WHAT TO WORK ON
1. Please answer these from the passage on beverage-industry research, one answer per line:
(a) How many studies did the researchers analyze?
(b) Which drinks does the passage say are aggressively marketed to children?
(c) What share of the studies did the beverage industry pay for in full?
2. Transcribe everything in the passage on beverage-industry research from "Ludwig's team examined" down to "percent of studies.".
3. Carry the passage on beverage-industry research forward from its final sentence.

START SOURCE EXTRACT

Researchers from Children's Hospital Boston -- led by nutrition researcher Dr. David Ludwig -- analyzed 111 studies of beverages published between Jan. 1, 1999, and Dec. 31, 2003, and found that the rate of favorable findings in studies paid for by the beverage industry was much higher than that of non-industry-funded studies.
Ludwig and colleagues chose to focus their study on the beverage industry partly because soda, milk and juice drinks are all aggressively marketed to children. If the findings of an industry-sponsored study are skewed because of the source of the study's funding, children stand to be negatively affected.
"Conflicts of interest in pharmaceutical research could affect millions of people taking medicines," Ludwig said. "Conflicts of interest in nutrition research could affect the health of everyone because we all eat."
Ludwig's team examined the conclusions of the studies for favorable, neutral or negative results for the beverage industry, then checked the studies' funding. The researchers found that the beverage industry paid fully for 22 percent of the studies, while partly funding an additional 32 percent of studies.

END SOURCE EXTRACT
START RECORD EXCERPTS

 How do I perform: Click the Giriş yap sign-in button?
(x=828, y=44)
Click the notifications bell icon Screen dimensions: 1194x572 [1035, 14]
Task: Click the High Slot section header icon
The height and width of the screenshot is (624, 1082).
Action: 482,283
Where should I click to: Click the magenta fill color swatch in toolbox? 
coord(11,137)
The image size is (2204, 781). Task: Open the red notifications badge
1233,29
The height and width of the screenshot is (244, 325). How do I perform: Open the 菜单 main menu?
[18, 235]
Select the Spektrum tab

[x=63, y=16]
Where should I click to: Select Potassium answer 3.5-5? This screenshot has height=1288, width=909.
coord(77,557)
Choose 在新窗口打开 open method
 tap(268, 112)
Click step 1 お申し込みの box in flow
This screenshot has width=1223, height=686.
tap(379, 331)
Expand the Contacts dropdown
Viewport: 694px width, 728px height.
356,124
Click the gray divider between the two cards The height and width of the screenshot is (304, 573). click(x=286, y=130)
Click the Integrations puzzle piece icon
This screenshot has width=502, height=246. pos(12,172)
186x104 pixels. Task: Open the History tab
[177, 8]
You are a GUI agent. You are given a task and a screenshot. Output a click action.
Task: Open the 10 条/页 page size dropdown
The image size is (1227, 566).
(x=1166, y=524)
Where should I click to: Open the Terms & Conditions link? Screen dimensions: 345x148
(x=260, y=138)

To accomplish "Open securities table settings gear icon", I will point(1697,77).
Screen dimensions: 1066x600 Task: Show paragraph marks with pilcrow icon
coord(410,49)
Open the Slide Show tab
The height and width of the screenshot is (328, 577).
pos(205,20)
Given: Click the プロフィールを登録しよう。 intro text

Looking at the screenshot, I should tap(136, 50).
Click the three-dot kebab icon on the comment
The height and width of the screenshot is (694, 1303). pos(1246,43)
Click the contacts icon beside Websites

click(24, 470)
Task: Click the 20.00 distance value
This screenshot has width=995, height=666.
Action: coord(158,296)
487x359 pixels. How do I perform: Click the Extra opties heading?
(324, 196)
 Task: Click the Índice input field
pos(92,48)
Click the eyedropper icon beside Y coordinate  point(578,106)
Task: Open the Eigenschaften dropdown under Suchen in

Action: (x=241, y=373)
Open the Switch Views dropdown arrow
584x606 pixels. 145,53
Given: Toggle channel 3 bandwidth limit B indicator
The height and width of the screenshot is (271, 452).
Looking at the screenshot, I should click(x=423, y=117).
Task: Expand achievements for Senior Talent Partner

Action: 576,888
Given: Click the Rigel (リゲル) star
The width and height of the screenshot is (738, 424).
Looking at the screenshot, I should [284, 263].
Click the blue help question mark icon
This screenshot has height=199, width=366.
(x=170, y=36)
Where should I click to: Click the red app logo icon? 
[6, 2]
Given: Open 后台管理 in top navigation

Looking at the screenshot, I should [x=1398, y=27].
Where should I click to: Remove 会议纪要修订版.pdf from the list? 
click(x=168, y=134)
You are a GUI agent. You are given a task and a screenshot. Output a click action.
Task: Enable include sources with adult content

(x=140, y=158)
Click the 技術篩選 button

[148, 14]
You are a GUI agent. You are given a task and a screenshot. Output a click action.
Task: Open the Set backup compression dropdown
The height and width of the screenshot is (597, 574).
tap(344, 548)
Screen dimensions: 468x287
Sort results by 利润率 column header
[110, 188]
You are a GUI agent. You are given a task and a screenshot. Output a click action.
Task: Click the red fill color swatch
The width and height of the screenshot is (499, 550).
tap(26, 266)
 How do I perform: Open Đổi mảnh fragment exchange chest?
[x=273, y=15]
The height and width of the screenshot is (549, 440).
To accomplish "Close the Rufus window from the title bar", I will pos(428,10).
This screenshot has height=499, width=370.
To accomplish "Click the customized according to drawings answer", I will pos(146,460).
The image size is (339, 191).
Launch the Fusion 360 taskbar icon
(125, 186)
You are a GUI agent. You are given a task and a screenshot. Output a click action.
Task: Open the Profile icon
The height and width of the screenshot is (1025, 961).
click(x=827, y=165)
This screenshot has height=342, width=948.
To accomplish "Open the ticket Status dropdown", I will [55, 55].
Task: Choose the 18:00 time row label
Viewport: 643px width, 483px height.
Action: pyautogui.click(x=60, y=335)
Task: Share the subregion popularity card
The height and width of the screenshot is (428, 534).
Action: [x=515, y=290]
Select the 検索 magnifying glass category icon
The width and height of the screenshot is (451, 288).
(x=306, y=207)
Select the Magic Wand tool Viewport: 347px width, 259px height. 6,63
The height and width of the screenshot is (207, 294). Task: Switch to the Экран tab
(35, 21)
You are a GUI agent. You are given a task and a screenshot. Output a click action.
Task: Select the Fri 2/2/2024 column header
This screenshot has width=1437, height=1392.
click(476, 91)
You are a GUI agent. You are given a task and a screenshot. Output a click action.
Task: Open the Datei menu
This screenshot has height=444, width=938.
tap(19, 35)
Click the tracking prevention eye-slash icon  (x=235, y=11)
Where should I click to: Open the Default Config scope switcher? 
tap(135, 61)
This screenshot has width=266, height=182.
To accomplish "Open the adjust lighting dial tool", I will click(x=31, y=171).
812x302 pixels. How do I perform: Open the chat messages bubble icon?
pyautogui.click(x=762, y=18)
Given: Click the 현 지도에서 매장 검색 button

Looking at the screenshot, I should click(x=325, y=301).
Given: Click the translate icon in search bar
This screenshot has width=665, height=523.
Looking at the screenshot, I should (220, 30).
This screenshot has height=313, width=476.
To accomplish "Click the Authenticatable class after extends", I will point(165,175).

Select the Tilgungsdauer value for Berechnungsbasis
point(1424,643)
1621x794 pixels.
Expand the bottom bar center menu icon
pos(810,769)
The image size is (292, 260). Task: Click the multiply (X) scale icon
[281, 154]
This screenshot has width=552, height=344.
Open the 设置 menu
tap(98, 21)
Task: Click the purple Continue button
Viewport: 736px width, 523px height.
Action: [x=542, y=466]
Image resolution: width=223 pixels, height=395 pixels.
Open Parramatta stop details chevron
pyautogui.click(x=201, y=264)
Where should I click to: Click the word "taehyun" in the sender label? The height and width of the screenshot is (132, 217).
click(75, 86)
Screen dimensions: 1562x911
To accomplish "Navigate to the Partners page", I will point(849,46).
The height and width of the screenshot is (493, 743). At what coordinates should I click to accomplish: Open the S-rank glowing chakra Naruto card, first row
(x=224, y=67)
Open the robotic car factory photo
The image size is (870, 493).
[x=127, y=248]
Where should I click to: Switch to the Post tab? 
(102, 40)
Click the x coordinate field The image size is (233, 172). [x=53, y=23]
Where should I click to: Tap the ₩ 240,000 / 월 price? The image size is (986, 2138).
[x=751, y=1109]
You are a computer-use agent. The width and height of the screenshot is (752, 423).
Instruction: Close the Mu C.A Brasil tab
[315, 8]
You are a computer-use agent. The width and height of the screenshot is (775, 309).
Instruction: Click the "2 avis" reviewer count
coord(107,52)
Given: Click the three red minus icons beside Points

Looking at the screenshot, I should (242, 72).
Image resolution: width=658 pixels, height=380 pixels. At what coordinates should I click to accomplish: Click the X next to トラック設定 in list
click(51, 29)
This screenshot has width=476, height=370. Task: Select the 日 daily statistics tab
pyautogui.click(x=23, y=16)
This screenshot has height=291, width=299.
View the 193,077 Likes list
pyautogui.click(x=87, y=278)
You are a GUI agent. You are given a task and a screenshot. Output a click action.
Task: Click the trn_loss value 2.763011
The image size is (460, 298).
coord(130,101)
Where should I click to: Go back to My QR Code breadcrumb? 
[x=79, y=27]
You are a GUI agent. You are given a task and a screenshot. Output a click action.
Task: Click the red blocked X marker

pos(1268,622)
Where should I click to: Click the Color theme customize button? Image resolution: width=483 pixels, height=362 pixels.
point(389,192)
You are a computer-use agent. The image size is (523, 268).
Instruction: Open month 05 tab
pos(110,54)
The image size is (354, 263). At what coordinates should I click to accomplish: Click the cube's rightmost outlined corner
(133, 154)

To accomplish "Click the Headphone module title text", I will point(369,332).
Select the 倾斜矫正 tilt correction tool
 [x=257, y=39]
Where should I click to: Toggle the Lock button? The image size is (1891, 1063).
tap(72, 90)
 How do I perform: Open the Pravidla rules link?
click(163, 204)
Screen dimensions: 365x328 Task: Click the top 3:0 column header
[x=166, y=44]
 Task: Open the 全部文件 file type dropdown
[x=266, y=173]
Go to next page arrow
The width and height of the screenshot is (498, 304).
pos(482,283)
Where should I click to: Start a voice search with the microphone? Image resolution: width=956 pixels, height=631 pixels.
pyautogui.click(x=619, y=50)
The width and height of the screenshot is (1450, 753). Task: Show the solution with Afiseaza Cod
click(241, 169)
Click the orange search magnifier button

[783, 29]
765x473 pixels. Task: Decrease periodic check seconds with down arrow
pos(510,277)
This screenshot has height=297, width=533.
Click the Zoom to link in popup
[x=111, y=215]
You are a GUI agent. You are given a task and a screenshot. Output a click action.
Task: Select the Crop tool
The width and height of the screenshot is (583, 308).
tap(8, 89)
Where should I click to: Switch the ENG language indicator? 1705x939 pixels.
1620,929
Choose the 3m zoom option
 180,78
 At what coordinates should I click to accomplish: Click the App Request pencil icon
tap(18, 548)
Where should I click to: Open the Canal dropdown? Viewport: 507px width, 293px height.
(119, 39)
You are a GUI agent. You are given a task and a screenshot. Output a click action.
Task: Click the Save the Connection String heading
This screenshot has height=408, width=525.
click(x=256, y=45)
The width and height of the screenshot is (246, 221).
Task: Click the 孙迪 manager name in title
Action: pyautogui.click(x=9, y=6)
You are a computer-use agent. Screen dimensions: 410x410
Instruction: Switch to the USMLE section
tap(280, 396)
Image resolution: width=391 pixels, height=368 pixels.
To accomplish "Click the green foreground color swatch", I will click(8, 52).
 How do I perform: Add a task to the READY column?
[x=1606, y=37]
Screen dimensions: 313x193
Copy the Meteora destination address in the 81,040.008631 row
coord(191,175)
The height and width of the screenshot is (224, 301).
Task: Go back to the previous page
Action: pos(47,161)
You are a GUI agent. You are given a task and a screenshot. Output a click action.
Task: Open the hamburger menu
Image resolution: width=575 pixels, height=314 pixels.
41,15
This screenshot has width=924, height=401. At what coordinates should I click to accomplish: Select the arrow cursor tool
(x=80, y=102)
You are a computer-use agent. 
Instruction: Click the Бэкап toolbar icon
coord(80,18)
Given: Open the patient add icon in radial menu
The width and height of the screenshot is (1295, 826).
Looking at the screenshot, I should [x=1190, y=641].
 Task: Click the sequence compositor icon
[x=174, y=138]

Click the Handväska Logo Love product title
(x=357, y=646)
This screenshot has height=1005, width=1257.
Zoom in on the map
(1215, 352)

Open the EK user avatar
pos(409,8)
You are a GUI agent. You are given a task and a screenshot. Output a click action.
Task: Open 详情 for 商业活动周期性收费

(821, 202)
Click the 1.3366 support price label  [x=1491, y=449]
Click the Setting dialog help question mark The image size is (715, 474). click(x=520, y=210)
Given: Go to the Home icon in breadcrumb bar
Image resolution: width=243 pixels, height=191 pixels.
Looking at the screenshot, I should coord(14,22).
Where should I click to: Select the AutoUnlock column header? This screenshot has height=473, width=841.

END RECORD EXCERPTS

EXPECTED RESPONSES
1.
(a) 111
(b) Soda, milk and juice drinks
(c) 22 percent

2.
Ludwig's team examined the conclusions of the studies for favorable, neutral or negative results for the beverage industry, then checked the studies' funding. The researchers found that the beverage industry paid fully for 22 percent of the studies, while partly funding an additional 32 percent of studies.

3.
When Ludwig and colleagues examined only studies that reached a positive conclusion, they found studies entirely sponsored with beverage industry money were up to eight times more likely to result in industry-favorable conclusions than studies not funded by the industry.
Ludwig's team also found that when the industry funded studies that directly affected participants' health -- such as giving them a drink and measuring health effects -- all studies reached industry-positive results, whereas 37 percent of such studies that were not funded by the beverage industry reached negative conclusions.
The American Beverage Association and the Dairy Council questioned the results of Ludwig's study, claiming his research was biased and incomplete. ABA president Susan K. Neely said Ludwig's study is "yet another attack on industry by activists who demonstrate their own biases in their review by looking only at the funding source and not judging the research on its merits."
However, New York University nutrition professor Marion Nestle said she was "glad" Ludwig published his study, because "food companies have only one purpose in funding research, and that's to use the results in marketing. If they can't use the results in marketing, then they're not going to fund it."